**Description of the task**
Nothing past the line containing "Home Automation (46, 67)" belongs in the output. Copy exactly every line of the data below from the first up to and including it.

+++

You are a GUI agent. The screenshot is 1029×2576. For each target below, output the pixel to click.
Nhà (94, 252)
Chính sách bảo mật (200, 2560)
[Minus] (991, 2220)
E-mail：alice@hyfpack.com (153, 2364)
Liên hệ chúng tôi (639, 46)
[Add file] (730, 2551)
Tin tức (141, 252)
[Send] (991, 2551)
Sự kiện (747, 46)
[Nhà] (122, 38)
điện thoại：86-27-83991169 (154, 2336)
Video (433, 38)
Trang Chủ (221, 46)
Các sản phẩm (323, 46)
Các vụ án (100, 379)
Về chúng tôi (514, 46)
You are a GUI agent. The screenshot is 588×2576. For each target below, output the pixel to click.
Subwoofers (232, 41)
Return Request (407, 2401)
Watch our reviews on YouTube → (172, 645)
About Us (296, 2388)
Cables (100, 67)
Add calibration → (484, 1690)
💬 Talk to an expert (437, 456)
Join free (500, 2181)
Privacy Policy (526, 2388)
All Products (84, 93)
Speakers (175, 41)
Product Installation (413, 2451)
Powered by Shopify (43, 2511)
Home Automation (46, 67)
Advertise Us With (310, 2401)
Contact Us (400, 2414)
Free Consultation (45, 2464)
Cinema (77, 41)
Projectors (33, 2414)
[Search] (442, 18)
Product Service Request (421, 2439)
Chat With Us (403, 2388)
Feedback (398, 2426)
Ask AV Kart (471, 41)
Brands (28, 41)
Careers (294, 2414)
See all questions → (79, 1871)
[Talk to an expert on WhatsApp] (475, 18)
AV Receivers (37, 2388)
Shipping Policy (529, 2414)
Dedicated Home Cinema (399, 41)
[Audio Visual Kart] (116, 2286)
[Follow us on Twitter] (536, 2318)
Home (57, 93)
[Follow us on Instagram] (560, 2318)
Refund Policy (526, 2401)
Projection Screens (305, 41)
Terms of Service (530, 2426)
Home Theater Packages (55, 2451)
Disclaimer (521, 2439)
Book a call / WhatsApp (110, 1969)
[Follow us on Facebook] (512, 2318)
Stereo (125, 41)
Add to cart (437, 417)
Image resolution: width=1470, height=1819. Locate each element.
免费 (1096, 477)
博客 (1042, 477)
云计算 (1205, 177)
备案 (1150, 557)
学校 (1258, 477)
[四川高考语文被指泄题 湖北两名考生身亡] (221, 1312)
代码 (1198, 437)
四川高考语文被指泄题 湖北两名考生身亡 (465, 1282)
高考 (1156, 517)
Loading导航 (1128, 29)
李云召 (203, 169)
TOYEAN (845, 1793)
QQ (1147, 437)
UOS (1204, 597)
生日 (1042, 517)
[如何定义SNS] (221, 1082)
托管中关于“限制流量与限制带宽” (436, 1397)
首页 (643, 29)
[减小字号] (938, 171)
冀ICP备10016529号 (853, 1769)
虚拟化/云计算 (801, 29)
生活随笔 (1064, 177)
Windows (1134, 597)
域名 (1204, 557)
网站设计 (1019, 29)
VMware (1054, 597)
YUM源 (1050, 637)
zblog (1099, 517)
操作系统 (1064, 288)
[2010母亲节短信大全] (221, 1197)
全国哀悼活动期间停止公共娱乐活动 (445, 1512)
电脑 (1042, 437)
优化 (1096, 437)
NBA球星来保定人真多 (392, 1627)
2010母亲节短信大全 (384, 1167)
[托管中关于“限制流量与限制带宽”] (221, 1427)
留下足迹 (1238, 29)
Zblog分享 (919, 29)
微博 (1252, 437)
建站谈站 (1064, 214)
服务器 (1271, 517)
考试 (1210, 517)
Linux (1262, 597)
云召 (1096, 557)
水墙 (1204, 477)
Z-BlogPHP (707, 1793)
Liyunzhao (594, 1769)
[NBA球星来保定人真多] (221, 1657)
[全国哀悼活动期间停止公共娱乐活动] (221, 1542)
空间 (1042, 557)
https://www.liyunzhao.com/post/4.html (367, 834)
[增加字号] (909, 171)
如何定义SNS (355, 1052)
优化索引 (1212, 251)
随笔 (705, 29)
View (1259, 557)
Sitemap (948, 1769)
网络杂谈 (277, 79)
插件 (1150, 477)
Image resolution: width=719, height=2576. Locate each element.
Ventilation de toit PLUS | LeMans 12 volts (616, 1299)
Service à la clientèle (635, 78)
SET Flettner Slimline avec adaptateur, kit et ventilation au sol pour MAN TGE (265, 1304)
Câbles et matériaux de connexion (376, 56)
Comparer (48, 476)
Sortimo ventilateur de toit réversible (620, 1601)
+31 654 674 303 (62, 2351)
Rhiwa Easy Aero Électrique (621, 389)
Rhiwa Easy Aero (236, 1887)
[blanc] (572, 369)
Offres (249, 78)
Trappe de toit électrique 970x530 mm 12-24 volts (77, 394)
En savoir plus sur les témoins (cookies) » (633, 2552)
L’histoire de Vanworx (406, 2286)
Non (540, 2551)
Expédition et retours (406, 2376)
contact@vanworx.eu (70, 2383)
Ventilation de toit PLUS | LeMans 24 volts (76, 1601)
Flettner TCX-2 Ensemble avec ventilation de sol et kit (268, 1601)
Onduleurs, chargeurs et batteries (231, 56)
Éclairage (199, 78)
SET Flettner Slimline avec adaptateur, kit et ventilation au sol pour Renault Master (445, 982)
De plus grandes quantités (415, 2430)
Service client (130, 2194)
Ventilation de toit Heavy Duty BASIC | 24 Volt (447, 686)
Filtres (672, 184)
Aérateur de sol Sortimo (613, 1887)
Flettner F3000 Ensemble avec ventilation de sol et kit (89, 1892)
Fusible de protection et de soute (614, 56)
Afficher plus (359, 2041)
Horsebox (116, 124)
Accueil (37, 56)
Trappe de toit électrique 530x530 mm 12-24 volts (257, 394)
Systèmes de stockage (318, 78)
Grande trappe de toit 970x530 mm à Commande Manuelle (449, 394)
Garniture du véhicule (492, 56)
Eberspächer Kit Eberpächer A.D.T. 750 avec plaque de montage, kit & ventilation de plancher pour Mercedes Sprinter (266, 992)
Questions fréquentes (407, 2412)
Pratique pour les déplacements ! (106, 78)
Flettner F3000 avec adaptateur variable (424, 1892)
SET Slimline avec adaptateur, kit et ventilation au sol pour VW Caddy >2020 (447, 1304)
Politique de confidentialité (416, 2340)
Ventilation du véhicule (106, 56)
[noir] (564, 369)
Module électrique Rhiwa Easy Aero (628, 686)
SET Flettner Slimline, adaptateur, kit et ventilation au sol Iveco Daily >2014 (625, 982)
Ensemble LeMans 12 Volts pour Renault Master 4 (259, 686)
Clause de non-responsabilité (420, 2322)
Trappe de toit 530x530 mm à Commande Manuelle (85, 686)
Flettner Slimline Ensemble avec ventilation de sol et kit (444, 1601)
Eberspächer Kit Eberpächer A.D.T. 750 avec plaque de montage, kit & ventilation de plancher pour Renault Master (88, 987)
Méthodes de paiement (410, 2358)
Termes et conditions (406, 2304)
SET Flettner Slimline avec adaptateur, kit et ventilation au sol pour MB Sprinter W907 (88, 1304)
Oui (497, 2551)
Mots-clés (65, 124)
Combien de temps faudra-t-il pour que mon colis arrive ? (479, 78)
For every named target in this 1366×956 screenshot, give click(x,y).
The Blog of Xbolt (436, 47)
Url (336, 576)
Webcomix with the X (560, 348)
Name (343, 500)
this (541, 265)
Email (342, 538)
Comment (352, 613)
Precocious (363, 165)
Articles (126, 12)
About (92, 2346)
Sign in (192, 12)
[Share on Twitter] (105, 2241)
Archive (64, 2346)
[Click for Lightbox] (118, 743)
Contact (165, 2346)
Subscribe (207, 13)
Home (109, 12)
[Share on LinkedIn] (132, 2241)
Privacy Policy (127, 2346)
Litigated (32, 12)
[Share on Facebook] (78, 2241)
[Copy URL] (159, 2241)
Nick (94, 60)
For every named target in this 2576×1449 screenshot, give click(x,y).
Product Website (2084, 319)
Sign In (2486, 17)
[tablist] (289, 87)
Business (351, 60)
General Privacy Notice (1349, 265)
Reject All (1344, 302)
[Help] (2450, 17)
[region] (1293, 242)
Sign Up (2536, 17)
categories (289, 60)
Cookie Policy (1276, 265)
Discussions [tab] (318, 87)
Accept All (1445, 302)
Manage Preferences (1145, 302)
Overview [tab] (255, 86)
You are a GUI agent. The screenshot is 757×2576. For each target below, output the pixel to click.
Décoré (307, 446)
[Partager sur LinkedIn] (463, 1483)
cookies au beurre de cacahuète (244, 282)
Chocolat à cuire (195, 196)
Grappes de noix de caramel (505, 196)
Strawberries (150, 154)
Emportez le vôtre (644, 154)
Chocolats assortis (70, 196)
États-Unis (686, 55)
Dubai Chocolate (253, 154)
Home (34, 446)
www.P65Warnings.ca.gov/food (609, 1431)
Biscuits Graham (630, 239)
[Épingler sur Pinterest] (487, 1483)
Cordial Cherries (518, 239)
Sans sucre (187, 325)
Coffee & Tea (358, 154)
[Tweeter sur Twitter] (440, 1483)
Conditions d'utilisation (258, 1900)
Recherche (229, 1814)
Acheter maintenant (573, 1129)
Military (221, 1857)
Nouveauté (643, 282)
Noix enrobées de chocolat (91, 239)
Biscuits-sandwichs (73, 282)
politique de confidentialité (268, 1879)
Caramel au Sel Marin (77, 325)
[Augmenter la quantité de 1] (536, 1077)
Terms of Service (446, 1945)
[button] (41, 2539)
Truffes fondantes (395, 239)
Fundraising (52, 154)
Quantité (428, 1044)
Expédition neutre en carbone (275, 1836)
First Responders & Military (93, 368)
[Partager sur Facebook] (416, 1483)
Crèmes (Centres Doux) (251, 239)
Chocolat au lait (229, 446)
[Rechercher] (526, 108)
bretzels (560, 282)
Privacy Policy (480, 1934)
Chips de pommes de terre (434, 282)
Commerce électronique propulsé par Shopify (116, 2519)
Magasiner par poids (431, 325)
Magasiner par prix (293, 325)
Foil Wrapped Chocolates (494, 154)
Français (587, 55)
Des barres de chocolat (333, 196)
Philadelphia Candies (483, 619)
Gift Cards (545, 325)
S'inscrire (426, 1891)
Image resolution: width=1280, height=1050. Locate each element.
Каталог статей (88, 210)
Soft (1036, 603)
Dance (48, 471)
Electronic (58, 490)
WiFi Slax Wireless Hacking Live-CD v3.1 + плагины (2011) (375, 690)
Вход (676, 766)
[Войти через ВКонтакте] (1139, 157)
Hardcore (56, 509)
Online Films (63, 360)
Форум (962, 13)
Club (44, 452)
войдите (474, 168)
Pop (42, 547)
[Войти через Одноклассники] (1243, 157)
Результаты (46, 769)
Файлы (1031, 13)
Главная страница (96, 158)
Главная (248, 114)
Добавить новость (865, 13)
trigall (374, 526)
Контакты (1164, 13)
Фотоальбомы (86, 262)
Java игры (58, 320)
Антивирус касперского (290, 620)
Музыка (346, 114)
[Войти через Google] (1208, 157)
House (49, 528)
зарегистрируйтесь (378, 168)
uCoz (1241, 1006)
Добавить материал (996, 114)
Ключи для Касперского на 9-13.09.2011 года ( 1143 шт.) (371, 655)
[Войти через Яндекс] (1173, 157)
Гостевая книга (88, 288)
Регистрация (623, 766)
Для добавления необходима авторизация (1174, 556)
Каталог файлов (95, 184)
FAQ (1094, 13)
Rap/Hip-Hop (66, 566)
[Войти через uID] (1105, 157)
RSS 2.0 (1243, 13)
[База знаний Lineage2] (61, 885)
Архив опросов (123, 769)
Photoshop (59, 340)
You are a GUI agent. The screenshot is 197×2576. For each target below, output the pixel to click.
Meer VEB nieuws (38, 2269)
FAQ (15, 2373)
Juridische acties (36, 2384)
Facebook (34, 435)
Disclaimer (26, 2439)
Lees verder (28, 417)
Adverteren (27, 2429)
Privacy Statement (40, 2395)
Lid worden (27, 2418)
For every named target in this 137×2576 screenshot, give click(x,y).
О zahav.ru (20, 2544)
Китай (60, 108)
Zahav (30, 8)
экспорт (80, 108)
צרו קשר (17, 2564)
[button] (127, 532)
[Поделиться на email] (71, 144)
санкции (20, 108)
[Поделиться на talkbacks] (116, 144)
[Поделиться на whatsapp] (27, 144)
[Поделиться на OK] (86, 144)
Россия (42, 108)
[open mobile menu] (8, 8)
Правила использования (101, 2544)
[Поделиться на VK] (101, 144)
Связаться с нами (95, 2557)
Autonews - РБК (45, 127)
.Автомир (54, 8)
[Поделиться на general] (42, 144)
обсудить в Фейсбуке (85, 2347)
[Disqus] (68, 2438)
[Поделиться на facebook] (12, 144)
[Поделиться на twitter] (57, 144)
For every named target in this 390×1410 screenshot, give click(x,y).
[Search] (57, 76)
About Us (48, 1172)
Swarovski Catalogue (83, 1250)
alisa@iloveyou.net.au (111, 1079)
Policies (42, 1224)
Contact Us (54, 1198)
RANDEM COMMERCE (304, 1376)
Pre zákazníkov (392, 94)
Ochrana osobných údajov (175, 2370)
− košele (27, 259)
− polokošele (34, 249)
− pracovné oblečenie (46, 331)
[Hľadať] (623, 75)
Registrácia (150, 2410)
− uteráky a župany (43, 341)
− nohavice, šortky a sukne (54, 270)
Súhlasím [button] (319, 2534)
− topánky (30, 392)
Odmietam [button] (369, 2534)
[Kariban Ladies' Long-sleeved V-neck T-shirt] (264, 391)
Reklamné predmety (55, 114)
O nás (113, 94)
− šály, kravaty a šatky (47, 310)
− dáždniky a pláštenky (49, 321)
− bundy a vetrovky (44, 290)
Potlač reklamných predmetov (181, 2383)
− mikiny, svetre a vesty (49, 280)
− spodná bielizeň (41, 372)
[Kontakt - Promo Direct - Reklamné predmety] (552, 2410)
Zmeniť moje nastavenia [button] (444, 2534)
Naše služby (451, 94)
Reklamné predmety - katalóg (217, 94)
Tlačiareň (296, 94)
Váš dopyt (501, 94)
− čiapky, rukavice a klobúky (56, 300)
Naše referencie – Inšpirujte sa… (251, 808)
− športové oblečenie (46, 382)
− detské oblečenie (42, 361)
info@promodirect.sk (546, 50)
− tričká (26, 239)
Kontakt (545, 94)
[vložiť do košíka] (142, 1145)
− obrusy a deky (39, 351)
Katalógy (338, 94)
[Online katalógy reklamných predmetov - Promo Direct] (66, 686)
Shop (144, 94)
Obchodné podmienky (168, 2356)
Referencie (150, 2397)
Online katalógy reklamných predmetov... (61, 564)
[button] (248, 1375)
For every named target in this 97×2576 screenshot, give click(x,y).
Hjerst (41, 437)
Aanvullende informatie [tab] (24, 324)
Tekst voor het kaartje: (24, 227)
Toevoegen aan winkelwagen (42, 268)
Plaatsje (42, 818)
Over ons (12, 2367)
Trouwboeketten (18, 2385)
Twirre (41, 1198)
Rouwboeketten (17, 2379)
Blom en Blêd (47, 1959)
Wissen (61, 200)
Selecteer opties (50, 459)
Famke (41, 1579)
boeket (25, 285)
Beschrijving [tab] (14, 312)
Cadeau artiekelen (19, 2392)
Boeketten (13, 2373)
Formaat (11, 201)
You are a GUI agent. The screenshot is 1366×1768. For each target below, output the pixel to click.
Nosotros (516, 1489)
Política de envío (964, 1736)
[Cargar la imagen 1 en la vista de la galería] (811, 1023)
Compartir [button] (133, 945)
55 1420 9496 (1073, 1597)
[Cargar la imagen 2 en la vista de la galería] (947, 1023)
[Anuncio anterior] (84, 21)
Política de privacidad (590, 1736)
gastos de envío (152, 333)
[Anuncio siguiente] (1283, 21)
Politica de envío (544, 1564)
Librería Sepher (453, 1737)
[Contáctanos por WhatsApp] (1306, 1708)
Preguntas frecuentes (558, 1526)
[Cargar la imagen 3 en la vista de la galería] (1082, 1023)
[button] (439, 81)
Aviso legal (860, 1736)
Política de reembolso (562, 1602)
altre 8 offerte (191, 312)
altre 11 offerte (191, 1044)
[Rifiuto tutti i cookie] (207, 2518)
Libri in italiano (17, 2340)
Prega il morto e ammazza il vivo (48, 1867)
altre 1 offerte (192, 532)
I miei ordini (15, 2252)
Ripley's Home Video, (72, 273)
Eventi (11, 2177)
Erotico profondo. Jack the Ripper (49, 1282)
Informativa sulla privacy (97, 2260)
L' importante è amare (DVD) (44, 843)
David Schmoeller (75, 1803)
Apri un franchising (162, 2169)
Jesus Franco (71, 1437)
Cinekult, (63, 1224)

+++

**Response**
You are a GUI agent. The screenshot is 1029×2576. For each target below, output the pixel to click.
Nhà (94, 252)
Chính sách bảo mật (200, 2560)
[Minus] (991, 2220)
E-mail：alice@hyfpack.com (153, 2364)
Liên hệ chúng tôi (639, 46)
[Add file] (730, 2551)
Tin tức (141, 252)
[Send] (991, 2551)
Sự kiện (747, 46)
[Nhà] (122, 38)
điện thoại：86-27-83991169 (154, 2336)
Video (433, 38)
Trang Chủ (221, 46)
Các sản phẩm (323, 46)
Các vụ án (100, 379)
Về chúng tôi (514, 46)
You are a GUI agent. The screenshot is 588×2576. For each target below, output the pixel to click.
Subwoofers (232, 41)
Return Request (407, 2401)
Watch our reviews on YouTube → (172, 645)
About Us (296, 2388)
Cables (100, 67)
Add calibration → (484, 1690)
💬 Talk to an expert (437, 456)
Join free (500, 2181)
Privacy Policy (526, 2388)
All Products (84, 93)
Speakers (175, 41)
Product Installation (413, 2451)
Powered by Shopify (43, 2511)
Home Automation (46, 67)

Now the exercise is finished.